Each line from the one containing "Instruction: Click the help" through the last line of the records below is to be set down exactly; the rest stays out.

### EXCERPTED RECORDS

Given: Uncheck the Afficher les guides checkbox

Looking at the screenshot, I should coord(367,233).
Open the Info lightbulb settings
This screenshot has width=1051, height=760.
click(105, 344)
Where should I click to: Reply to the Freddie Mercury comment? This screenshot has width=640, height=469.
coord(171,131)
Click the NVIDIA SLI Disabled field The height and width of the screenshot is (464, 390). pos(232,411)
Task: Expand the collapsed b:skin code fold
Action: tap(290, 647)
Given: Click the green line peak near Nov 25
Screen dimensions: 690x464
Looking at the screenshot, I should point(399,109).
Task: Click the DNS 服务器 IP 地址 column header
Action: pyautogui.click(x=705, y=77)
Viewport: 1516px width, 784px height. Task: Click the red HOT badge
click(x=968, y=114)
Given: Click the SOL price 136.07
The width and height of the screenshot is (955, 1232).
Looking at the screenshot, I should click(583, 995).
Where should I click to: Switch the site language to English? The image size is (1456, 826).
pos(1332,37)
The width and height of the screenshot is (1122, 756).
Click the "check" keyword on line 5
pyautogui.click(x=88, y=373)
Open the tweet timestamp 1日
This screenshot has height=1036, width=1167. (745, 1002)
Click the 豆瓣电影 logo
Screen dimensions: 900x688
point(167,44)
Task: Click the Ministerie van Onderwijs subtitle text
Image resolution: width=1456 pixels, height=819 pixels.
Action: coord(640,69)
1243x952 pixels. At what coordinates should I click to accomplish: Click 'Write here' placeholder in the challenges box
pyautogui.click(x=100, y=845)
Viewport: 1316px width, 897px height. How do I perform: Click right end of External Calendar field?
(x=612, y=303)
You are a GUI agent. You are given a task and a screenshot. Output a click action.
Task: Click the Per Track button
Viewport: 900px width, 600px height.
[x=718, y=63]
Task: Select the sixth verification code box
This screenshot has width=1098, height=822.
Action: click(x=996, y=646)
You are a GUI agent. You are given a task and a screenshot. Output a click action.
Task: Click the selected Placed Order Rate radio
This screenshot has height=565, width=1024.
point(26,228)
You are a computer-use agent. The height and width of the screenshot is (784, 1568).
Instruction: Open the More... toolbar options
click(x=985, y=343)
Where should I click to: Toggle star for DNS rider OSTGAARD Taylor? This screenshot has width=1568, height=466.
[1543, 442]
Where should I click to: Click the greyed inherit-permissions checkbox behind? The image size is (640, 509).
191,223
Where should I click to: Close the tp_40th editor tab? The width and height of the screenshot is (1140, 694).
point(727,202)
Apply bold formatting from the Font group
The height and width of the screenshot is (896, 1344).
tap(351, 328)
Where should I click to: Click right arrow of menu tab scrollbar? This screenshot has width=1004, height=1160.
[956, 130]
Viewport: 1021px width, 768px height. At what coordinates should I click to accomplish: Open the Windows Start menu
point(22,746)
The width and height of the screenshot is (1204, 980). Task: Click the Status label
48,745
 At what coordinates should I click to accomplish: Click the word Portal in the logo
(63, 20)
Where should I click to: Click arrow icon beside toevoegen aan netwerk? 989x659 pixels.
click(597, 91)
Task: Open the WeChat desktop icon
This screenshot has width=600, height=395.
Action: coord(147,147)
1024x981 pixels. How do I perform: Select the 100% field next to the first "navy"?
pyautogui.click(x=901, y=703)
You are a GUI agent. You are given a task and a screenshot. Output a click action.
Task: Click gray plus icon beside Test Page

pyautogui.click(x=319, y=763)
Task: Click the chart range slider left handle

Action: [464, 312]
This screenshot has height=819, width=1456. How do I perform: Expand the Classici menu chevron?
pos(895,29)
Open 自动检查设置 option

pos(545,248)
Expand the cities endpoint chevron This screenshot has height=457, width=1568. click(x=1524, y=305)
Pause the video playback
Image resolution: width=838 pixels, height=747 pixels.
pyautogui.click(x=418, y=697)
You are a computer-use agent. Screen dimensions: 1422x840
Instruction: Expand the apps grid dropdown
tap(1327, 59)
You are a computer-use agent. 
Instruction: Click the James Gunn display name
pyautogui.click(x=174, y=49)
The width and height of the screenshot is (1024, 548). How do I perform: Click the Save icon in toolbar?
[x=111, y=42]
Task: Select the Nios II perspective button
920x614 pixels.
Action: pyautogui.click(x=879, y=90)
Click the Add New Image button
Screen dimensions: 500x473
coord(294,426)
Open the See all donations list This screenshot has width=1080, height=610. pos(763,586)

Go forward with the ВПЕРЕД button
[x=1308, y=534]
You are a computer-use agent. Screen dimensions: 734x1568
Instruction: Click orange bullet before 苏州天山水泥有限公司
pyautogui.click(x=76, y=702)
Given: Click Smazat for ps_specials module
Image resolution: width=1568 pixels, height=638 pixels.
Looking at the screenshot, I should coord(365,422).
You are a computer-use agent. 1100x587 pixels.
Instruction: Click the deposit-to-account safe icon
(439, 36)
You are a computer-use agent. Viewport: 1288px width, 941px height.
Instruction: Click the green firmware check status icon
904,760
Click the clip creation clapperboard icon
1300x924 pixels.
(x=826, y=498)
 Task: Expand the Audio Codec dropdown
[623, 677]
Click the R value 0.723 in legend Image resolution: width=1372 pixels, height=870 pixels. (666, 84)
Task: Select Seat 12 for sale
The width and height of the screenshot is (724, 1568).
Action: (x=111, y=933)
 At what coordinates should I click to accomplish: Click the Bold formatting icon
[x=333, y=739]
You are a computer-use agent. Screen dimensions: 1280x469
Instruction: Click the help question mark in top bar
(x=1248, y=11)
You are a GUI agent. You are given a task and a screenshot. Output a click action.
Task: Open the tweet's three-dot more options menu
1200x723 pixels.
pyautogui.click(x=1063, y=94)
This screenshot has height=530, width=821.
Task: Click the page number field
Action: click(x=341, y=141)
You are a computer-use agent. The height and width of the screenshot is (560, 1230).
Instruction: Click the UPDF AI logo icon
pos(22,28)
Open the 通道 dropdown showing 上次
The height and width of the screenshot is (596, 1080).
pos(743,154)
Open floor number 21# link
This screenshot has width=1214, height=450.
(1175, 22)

######

SOLUTION TO THIS PROBLEM —
Instruction: Click the help question mark in top bar
(x=1248, y=11)
You are a GUI agent. You are given a task and a screenshot. Output a click action.
Task: Open the tweet's three-dot more options menu
1200x723 pixels.
pyautogui.click(x=1063, y=94)
This screenshot has height=530, width=821.
Task: Click the page number field
Action: click(x=341, y=141)
You are a computer-use agent. The height and width of the screenshot is (560, 1230).
Instruction: Click the UPDF AI logo icon
pos(22,28)
Open the 通道 dropdown showing 上次
The height and width of the screenshot is (596, 1080).
pos(743,154)
Open floor number 21# link
This screenshot has width=1214, height=450.
(1175, 22)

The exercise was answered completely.